Daytime television: still scary after all these years
After I got out of the slammer, meaning my last job, it was a new world.
A memoir I must get to one day is how I found myself with hours I never had before.
The dog wanted out. The dishes needed washing. So did the clothes. I moved stuff around in the garage.
But I actually had time to do those things.And that was nice.
So what happened when I ran out of things to do? Well, instead of exercising, or looking in the classifieds, I went for the remote.
On Tru.TV, I had a chance to catch up with the McGreaveys, Jim and Dina. They’re getting a divorce.
You may recall when the New Jersey governor resigned shortly after announcing, “I am a gay American.”
Neither one of them came off looking very good during the trial. He acted like a deadbeat dad and she a gold-digger.
One observer called them, “The McGreedys.” He claimed all his money was going to divinity school (he apparently wants to be a gay American minister, too). And she didn’t want to pursue employment other than going on Larry King every time there was a scandal. Although both had written best-selling books about their ordeal, they claimed to have made very little money.

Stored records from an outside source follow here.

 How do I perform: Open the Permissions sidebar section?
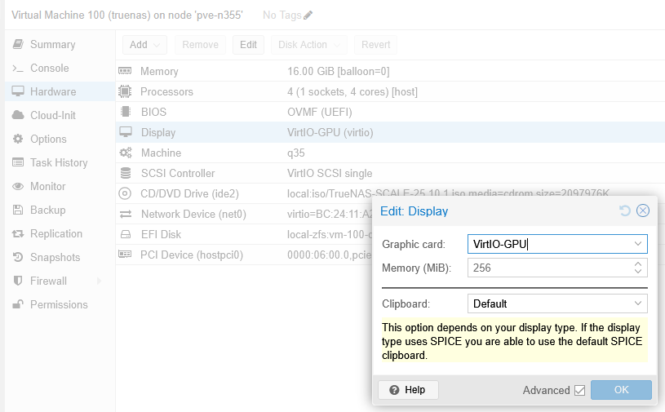tap(58, 304)
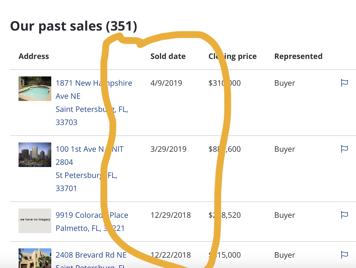Click the Address column header
The image size is (356, 268).
tap(34, 56)
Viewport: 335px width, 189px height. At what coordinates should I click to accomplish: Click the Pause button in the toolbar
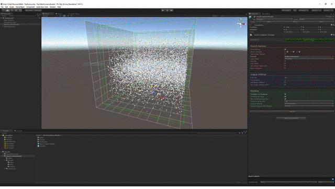[x=167, y=11]
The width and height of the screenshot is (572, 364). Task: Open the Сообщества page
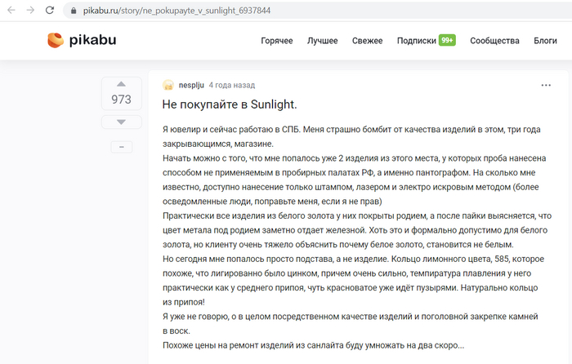[494, 41]
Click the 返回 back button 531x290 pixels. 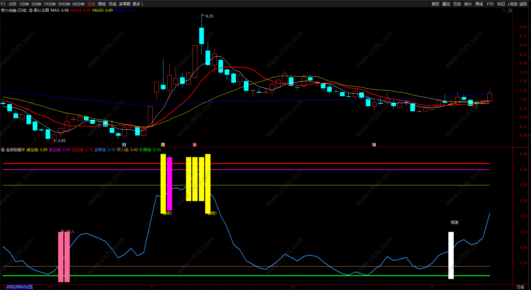(x=523, y=4)

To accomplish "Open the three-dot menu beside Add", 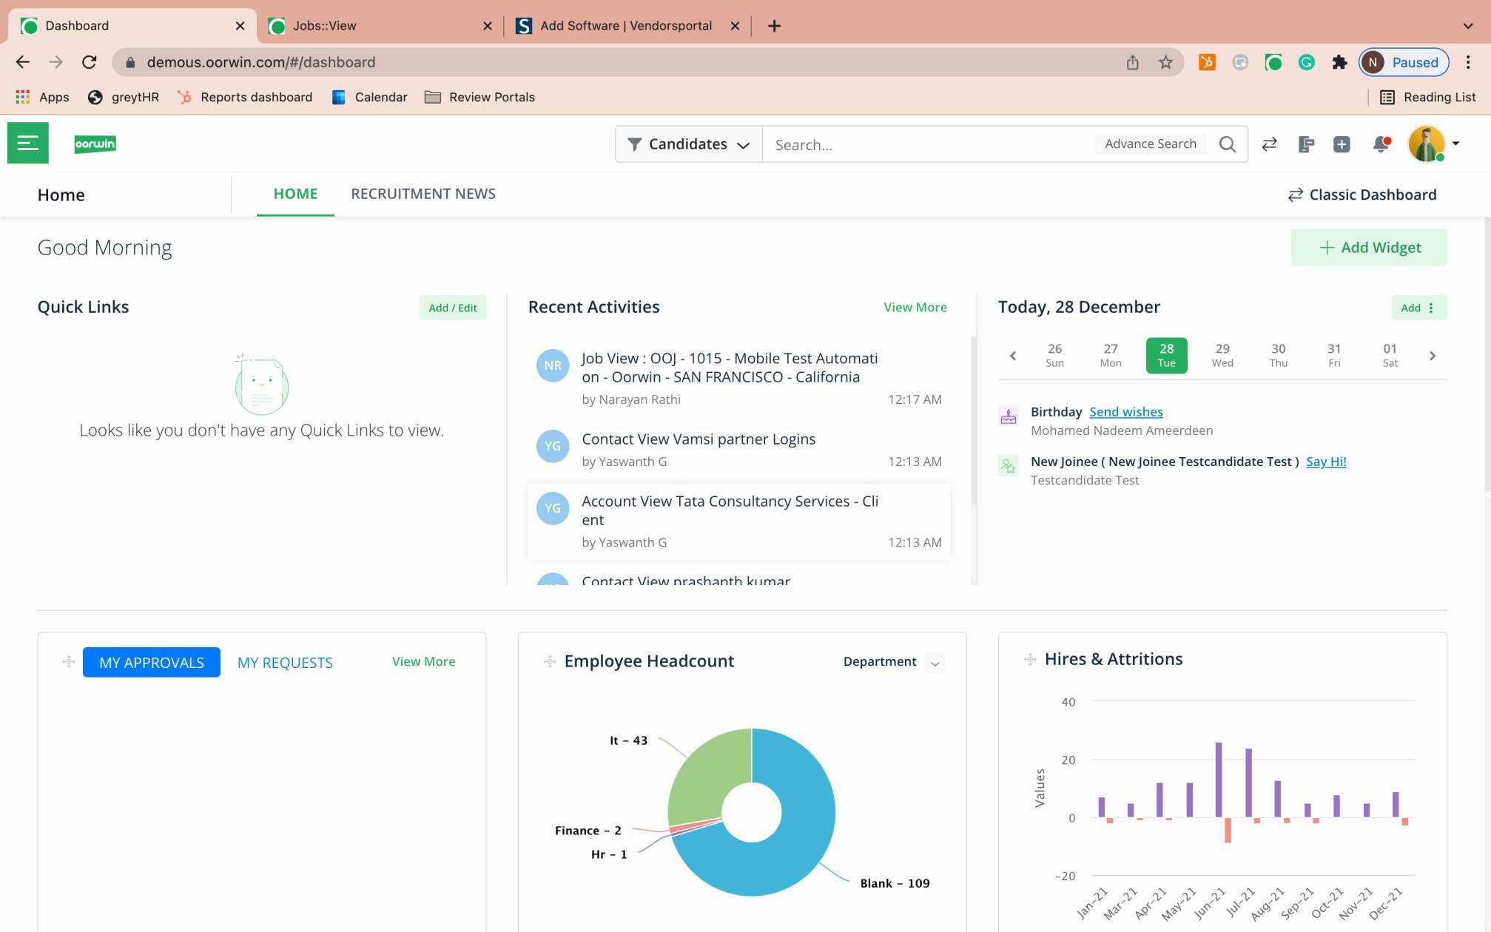I will [1431, 308].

To me though, the most interesting thing was that the New Jersey governor’s mansion has a name, and it’s a very weird one.
In Louisiana and Texas, of course, we’re happy with the phrase, “The Governor’s Mansion.”
In the Garden State, the building is called “Drumthwacket.”
Doesn’t really roll off the tongue, does it?
According to the mansion’s official Web site, it’s a Scottish Gaelic term meaning “wooded hill.”
So maybe this daytime television thing wasn’t so bad. I was actually learning something.
Another show slightly less educational on the Discovery Channel is called “A Haunting.” It’s an interesting program that always has the same plot. Supposedly based on a true story, a house is haunted and a psychic is called.
If that doesn’t work, a Catholic priest blesses the house. If that fails, an exorcist is called. In the end, either the family moves out and the spirit follows them; they move out and the spirit stays to haunt the next family; or they stay and report no more activity. I don’t know why I like the show because I don’t really believe in ghosts. I used to though.
As a teenager 30 years ago, I read everything I could find about UFOs, Bigfoot, Nessie and the Bermuda Triangle.
I wrote a column about it once and a noted outdoorsman e-mailed an offer to take me out to the Big Thicket one evening camping. He said I would experience weird, unexplainable things and he knew all the hot spots.
We never got around to setting a date, but that’s OK.
In 2008, I find Beaumont scary enough in the daytime.